I also thank Xiaodong’s friends and relatives for understanding that his imprisonment is for the sake of the Gospel, for suffering for righteousness. Thank you for loving and accompanying us even as we go through such trials.
This experience over the past year has turned my faith from the God of Xiaodong to my God. Thanks to God’s grace and everyone’s intercession, I have started to cherish the Bible, yearn for prayer, and my temper, state, and life have unknowingly changed: the children I used to see as troublesome have become lovely. They would join me in worship even when I’m busy, remind me to read the Bible to them before sleep, and quietly tidy up the living room when I’m occupied. Our previously chaotic and painful life has become joyful and orderly. Although I don’t know when Xiaodong will return, I am no longer sad and can live each day with joy and peace. As the Scripture says, “If anyone is in Christ, he is a new creation; the old has gone, the new has come.”

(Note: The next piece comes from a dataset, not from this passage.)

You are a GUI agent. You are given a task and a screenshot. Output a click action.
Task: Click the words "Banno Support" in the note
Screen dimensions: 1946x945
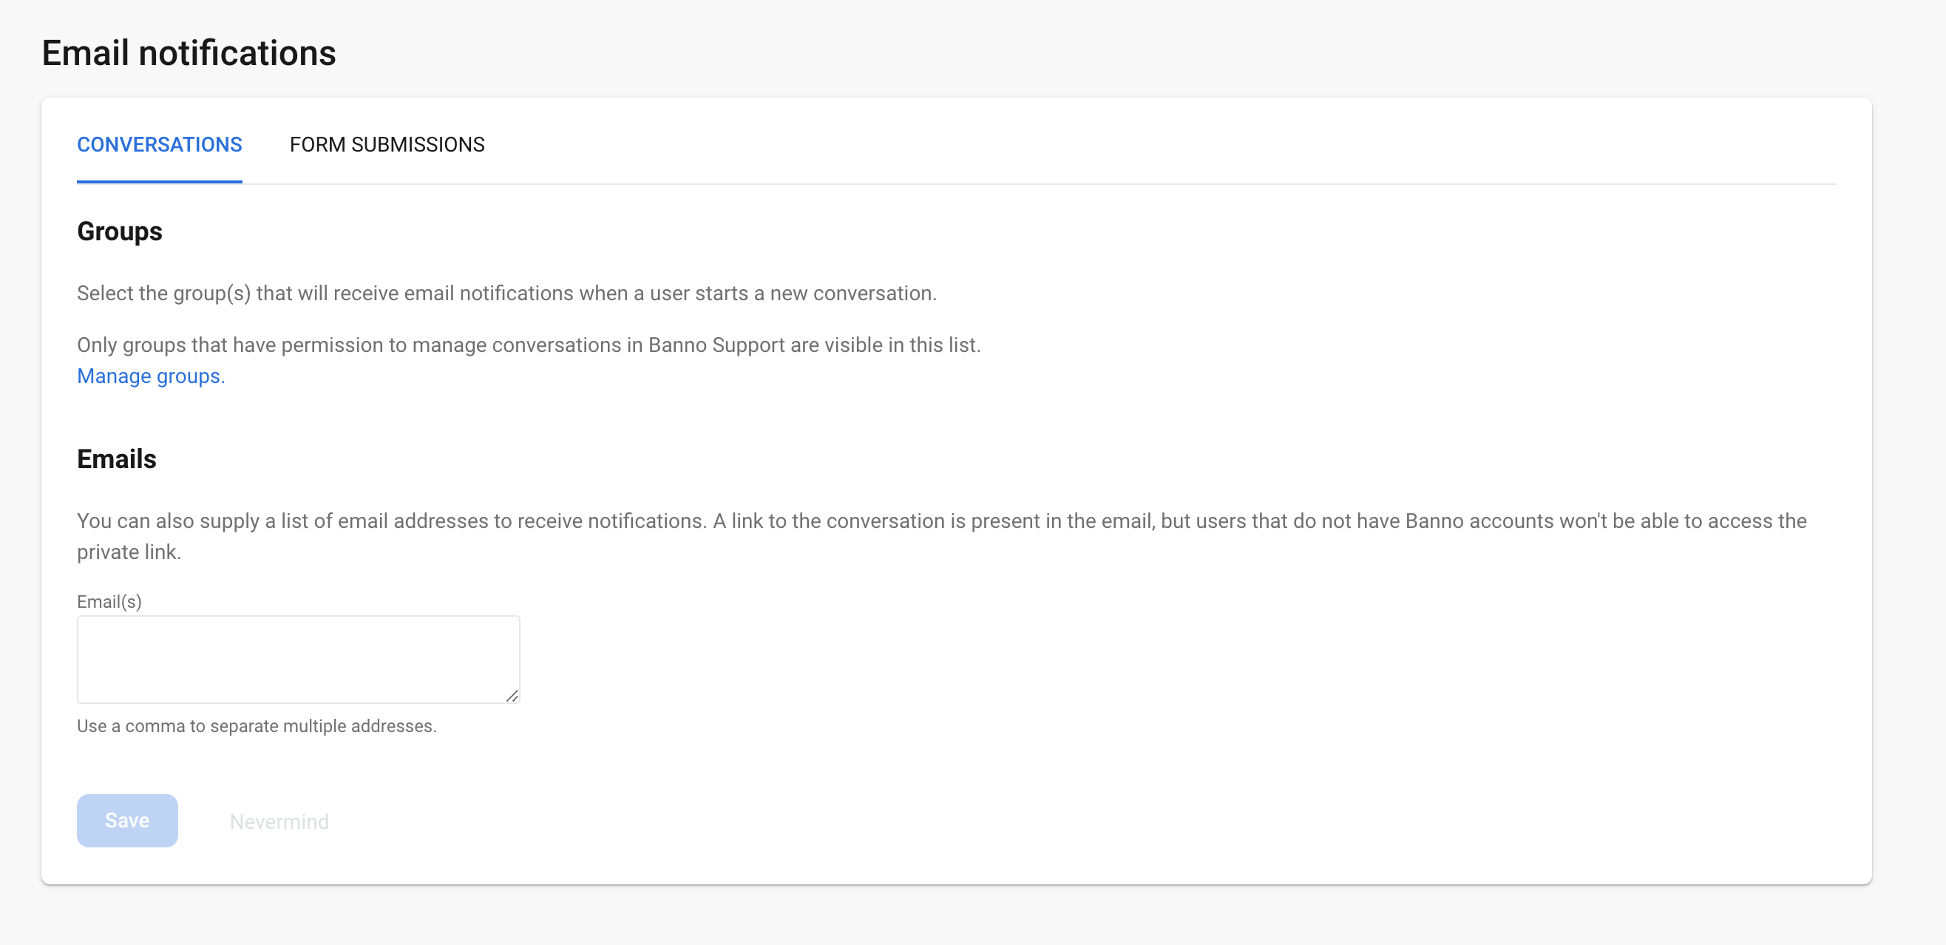tap(716, 345)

Wang Qiang’s wife said: This year has been incredibly difficult, filled with countless tears, crying out to God, questioning why all this has happened. But grace is greater than suffering. I used to hear of You, but now I have seen You with my own eyes!
During this year, my son with Wang Qiang, Wang Jiayi (nicknamed: Dengdeng), was peacefully born during the prayers at the Da Gong Church. Grandparents, uncles, and aunts from all over the country have shown concern and sent greetings, eagerly anticipating the baby’s birth. Although it was a perilous time, I was not afraid because of the Lord’s love surrounding us. Dengdeng is now 10 months old, very strong, eats well, smiles at everyone, is very sweet, can call out ‘mommy’, and is starting to learn to walk. My daughter Mimi is four years old now; she can take care of her brother at home, wipe his nose, feed him, and is a great little helper to me.

During this year, I am thankful for the companionship and care of my family. It is your support that has allowed me to have no worries, comforting and encouraging me when I am troubled, providing me with the greatest support and strength. The mother-in-law and daughter-in-law relationship is no longer a problem for us. Instead, we are harmonious, understanding each other, and the family is more peaceful than even when Wang Qiang was here. All of this is God’s grace.


I am grateful for every gift sent by little angels, always bringing me many surprises, reminding me that I am not fighting alone. There are many members of the body accompanying me, praying for me and our family. It is the numerous prayers, companionships, and remembrances that have carried us through. We have truly tasted the Lord’s grace, which is not something I deserve, but God’s freely given grace!

Over this year, the brothers and sisters of our church have experienced arrests, false accusations, interrogations, being coerced to accuse their own brethren, being forced to lose their jobs, and other series of ordeals. I am thankful for the Da Gong Church and the China 5 P.M. Prayer continuously interceding for the Covenant Home Church, ensuring that this church is not alone, not a forsaken orphan in God’s eyes, but a tested and refined soldier of God. God has turned our mourning into dancing, taken off our sackcloth, and clothed us with joy.